I teach, among many other things, a class of wonderful and inquisitive 7th graders. We've recently been studying and discussing various number systems (N, Z, Q, R, C, algebraic numbers, and even quaternions and surreals). One thing that's been hanging in the air is giving a proof that there really do exist transcendental numbers (and in particular, real ones). They're willing to take my word for it, but I'd really like to show them if I can.
I've brainstormed two possible approaches:
1) Use diagonalization on a list of algebraic numbers enumerated by their heights (in the usual way) to construct a transcendental number. This seems doable to me, and would let me share some cool facts about cardinality along the way.
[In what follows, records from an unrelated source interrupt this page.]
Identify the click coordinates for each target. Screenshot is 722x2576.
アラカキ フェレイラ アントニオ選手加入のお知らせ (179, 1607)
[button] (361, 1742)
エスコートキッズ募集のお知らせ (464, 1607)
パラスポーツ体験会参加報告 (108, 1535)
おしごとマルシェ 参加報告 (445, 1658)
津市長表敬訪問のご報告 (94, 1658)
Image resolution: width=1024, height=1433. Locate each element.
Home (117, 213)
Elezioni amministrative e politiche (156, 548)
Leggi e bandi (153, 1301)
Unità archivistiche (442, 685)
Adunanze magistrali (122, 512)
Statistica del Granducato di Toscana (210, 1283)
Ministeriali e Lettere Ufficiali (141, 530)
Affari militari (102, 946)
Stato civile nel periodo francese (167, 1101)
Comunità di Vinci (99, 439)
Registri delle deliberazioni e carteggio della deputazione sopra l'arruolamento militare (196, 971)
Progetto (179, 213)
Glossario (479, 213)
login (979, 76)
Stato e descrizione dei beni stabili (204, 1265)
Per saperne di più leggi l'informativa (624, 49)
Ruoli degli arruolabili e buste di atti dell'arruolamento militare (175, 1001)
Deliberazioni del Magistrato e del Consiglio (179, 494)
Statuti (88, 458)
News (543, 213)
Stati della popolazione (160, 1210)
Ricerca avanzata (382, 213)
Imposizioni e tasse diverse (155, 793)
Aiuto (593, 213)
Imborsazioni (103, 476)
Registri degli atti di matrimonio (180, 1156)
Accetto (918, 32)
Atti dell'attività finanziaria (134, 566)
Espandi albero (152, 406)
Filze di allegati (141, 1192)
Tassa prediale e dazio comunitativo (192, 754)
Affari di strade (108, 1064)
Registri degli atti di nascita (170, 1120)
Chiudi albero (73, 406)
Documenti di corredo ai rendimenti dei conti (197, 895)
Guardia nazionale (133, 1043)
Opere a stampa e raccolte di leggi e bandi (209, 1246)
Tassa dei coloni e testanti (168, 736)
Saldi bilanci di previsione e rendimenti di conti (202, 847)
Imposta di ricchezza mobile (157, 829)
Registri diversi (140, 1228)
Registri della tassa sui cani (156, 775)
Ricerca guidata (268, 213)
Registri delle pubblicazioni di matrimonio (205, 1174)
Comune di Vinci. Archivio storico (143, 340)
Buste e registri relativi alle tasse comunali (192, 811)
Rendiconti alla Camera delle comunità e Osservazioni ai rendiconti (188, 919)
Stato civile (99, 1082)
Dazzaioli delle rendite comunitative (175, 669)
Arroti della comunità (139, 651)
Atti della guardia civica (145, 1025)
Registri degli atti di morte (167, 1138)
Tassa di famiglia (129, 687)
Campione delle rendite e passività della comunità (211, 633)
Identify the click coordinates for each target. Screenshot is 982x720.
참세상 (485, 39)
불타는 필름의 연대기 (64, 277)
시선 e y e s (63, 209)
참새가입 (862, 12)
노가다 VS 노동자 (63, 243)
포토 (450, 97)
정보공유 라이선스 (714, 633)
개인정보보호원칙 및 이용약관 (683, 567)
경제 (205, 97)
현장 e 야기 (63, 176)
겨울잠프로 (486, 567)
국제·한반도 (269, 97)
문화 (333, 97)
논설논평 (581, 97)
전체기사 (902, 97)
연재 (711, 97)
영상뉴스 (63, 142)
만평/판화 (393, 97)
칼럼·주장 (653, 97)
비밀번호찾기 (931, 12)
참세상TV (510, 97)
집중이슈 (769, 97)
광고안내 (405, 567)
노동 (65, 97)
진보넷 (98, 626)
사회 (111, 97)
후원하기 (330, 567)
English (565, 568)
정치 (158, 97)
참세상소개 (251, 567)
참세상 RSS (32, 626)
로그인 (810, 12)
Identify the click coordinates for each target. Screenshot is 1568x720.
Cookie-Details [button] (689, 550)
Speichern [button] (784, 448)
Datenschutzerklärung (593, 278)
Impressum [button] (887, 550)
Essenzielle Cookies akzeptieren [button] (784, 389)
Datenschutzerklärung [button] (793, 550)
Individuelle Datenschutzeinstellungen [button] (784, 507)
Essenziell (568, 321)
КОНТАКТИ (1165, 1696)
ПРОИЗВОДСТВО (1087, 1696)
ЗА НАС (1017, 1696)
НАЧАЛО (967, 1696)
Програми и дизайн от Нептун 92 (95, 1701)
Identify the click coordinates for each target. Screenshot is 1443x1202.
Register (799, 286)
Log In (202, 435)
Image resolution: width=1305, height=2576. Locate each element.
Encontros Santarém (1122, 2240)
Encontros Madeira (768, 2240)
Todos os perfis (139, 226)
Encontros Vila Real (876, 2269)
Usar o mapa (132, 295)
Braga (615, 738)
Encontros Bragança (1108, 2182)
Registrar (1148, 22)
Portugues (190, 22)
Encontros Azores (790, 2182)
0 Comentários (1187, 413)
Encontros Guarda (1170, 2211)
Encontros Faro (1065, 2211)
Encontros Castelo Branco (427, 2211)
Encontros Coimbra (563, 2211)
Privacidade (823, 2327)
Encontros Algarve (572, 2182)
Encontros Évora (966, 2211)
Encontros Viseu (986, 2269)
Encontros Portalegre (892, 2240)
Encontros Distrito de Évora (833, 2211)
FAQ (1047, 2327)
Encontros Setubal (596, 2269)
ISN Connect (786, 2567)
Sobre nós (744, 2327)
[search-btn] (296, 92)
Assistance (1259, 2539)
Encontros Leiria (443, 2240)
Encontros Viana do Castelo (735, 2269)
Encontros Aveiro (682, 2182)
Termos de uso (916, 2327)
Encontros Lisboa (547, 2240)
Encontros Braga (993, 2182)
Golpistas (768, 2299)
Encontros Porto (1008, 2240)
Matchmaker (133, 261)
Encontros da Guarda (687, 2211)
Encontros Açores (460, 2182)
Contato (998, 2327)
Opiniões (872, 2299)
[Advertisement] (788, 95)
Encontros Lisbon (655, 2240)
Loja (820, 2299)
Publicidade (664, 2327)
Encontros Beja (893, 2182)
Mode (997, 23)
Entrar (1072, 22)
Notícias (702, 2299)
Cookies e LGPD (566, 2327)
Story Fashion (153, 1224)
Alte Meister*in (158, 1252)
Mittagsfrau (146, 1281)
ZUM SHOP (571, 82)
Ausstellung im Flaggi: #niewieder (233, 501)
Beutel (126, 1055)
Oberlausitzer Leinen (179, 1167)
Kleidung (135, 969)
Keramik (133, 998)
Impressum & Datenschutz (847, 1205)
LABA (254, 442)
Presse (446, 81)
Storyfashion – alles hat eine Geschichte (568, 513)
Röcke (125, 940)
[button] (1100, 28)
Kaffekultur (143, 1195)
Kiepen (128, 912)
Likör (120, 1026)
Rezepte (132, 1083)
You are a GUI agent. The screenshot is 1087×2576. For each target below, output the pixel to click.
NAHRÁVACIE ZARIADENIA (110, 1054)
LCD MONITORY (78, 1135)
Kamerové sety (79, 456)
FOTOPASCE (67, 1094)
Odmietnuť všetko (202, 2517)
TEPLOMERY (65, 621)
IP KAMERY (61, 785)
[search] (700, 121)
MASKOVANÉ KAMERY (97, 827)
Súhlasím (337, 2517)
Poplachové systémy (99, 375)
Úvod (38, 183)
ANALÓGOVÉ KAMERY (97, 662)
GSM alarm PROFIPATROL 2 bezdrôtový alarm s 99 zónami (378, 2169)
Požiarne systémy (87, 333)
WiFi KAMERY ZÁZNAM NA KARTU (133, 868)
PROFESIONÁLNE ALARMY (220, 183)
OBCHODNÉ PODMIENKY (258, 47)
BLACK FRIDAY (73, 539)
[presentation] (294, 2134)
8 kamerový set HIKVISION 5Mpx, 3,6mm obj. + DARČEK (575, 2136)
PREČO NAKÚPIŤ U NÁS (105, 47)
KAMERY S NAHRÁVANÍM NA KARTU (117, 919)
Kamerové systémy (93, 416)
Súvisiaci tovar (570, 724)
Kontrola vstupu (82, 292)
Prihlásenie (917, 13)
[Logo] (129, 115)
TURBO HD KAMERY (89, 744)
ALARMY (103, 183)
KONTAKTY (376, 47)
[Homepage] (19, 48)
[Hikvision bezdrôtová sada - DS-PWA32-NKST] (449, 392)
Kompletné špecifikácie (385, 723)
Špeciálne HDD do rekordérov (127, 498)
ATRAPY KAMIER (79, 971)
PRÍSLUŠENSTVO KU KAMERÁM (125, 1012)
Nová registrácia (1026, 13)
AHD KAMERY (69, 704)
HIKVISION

The asterisk by it is that, while the argument is constructive, we don't start with a number in hand and then prove that it's transcendental–a feature that I think would be nice.
2) More or less use Liouville's original proof, put as simply as I can manage. The upshots of this route are that we start with a number in hand, it's a nice bit of history, and there are some cool fraction things that we could talk about (we've been discussing repeating decimals and continued fractions). The downside is that I'm not sure if I can actually make it accessible to my students.
So here is where you come in. Is there a simple, elementary proof that some particular number is transcendental? Two kinds of responses that would be helpful would be:
a) to point out some different kind of argument that has a chance of being elementary enough, and
b) to suggest how to recouch or bring to its essence a Liouville-like argument. My model for this is the proof Conway popularized of the fact that $\sqrt{2}$ is irrational. You can find it as proof 8''' on this page.
I realize that transcendence is deep waters, and I certainly don't expect something easy to arise, but I thought I'd tap this community's expertise and ingenuity. Thanks for thinking on it.
Best Answer
The original Liouville's number is probably the easiest, but most of the proofs tend to invoke calculus (because why not?), so let me try to show it in a more 7th-grade friendly way. I'll call this the swaths-of-zero approach.
So we know that Liouville's number $L$ looks like this: .1100010000000000000000010... with a 1 in the $n!$ places.
When we square it, we get this: .012100220001000000000000220002...
What happens is that in the $2n!$ places we get a 1, and in the $p!+q!$ places we get a 2. (The great thing about this is that it can be explained using the elementary-school algorithm, the one they are all familiar with, for multiplication.)
If we multiply $L$ by an integer and write down the answer, the value of that integer will be "laid bare" as we go deeply enough into $L$'s decimal expansion, as eventually the 1s are far enough away to become that integer without stepping on each other.
Similarly, if we multiply $L^2$ by an integer, we will see that integer in some places, and 2 times that integer in others. For large enough $n,$ if we look between the $n!$ place and the $(n+1)!$ place, the last thing we'll see is that integer written at the $2n!$ place.
Thus the swaths of zero in the multiple of $L$ are, $n!-(n-1)!=(n-1)(n-1)!$ long (minus a constant), whereas the widest swaths of zero in the multiple of $L^2$ are $n!-2(n-1)!=(n-2)(n-1)!$ (minus a constant) long, which is shorter, so there is no way to add positive multiples of $L$ and $L^2$ together to clear everything after the decimal point, or find positive multiples of each so that everything after the decimal point is equal.
More generally:
Suppose $a_jL^j+...$ and $a_kL^k+...$ are integer polynomials in $L,$ where $j>k.$ We show that their values cannot match up fully past the decimal point. The swaths of zero in the first polynomial, moving back from the $n!$ spot, are a constant away from $(n-j)(n-1)!$ long (the constant being the length of the sum of the coefficients), whereas in the second they are a constant away from $(n-k)(n-1)!$ long, in the same place (moving back from the $n!$ spot).
I don't know if this explanation holds up to the standards of rigor you like to maintain when teaching them, but I think they will find it fascinating.